Robert McAnderson Author
As most of you know, search engines use ‘ spiders’ to crawl all the known websites on the internet to update the information stored in their database. Without spiders, changes to your website would not be recorded and therefore not capable of being searched for by potential customers looking for the product or service you provide.
Recently we were experiencing very slow internet response time so we had one of our IT people set about trying to identify if anyone on our network was downloading or uploading excessive amounts of data. We run a sophisticated network with the ability to see incident by incident who is doing what on the internet.
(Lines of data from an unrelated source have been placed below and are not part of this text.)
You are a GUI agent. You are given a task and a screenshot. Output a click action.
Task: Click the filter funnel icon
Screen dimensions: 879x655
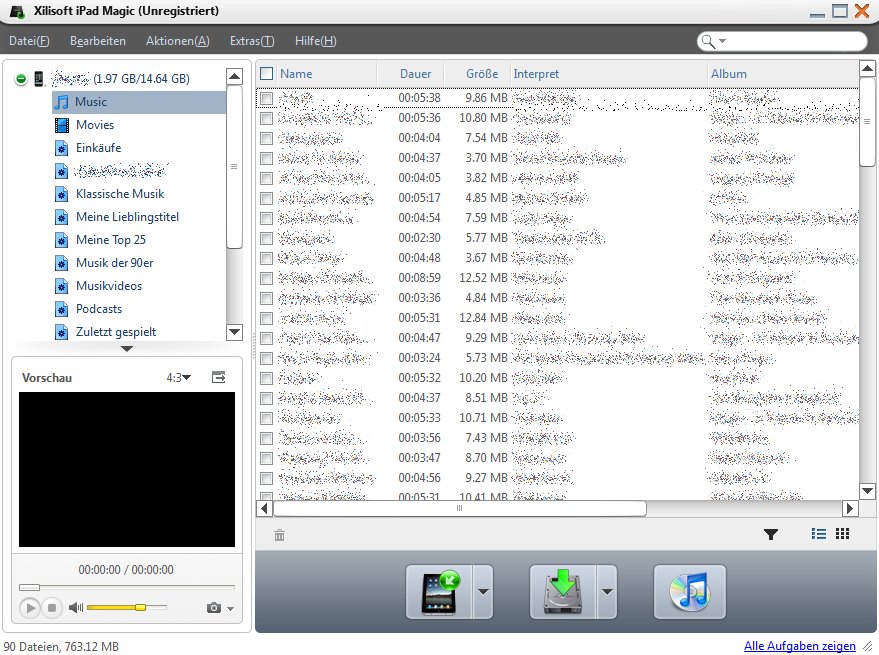[x=771, y=534]
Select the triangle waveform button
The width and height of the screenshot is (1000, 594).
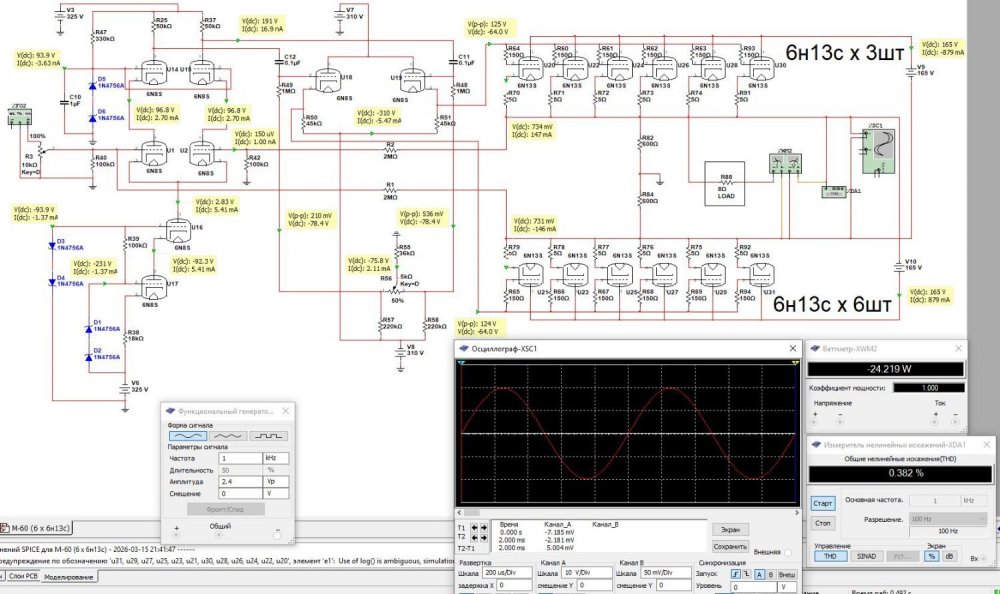click(228, 436)
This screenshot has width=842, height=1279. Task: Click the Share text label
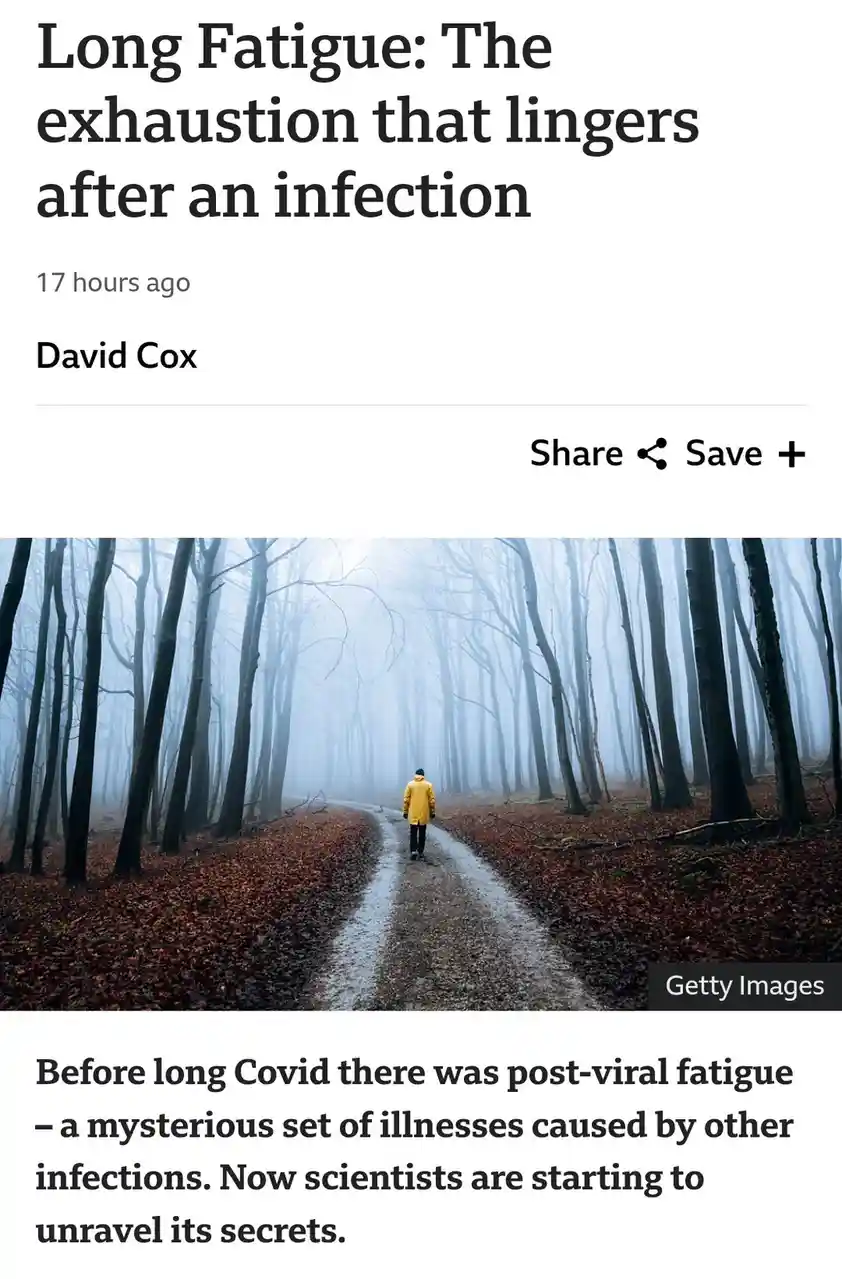576,453
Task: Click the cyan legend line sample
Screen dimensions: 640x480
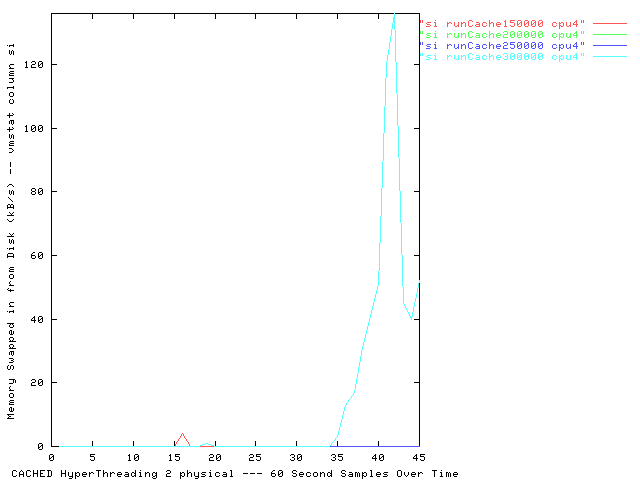Action: point(610,57)
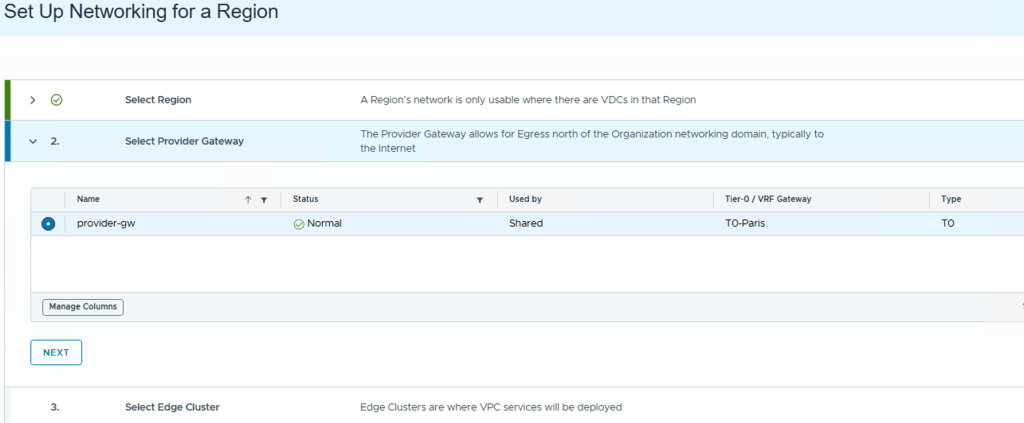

We were surprised to find the offender was not a staff member but actually the Google Spider, that was chewing up our bandwidth at a rate of almost two Meg per second making internet access for all staff members slower than grass grows in winter.
In an effort to stop Google, we restricted the bandwidth allocation assigned to them and the internet access speed for all users returned to normal.
When you have 80% of the market share globally, over 45 Billion Dollars in cash reserves and your revenue growth YTD second quarter 2011 is 33%, do you care if you are chewing up someone’s bandwidth and thereby reducing staff productivity? I guess the answer is no.
Google being the fabulous Search Engine that it is, I decided to use it to try to find out what was causing the issue, so I searched the term “Google attacking my site” and found amongst many things the following link. http://www.google.com/support/forum/p/Webmasters/thread?tid=6b265391fd6167fd&hl=en
The post offers insight into the problem and demonstrated the extent of what could almost be described as a denial of service hack given Google’s spider ramps up its efforts to crawl the site when access is denied. As you can see in the extracts from this post below (and more on the link I have provided above) this is not the case with the Yahoo or Ask spiders who stop after 116 and 67 requests while Google will continue on for 10,000 plus attempts.
Moral to the story; can’t live without Google but does not have to be this hard living with them? So next time your internet access slows down put your IT people on the job to find out if Google are strangling the life out of your connection speed.
Comments from a Complaining Customer
“Further attacks from Google – this one is a file inclusion attack – I would have thought the big G would be smart enough not to index or use fingerprinting attacks against unsuspecting sites.”
“This is getting crazy. Most of the entries in my mod_sec logs are now from 22.214.171.124 (a Google IP), 35 in the last few minutes.”
“I had no choice but to block this Google IP address for what is looking like a DDOS attack – the bogus requests are now coming every one to two seconds”
” Here’s what I find frustrating – https sites/pages come and go the same way that regular sites/pages do and while Google respects and updates 404 errors (unless it’s a feed in which case it’ll just pound on it forever), but it does not respect 501 errors when https goes away. Yahoo has made a bunch of failed https requests, the same for Ask…
What’s wrong with this picture?”
“These requests appear to be HTTPS requests that are not handled by the server (which is probably why you’re logging them like that). It looks like the site that we’re making these requests for has been indexed with HTTPS in the past, so it’s normal that we attempt to recrawl it using the same URLs. If you do not wish to have these URLs crawled, you can use the robots.txt file to disallow access to the HTTPS URLs, or, better yet, use a 301 redirect to the preferred URL that should replace these URLs. Both of these methods would however require being able to access the URLs via HTTPS.”
Response from Customer
“Apparently this is a huge bug in the bot programming, that it would fail tens of thousands of times, and in response, ramp UP its crawling efforts.”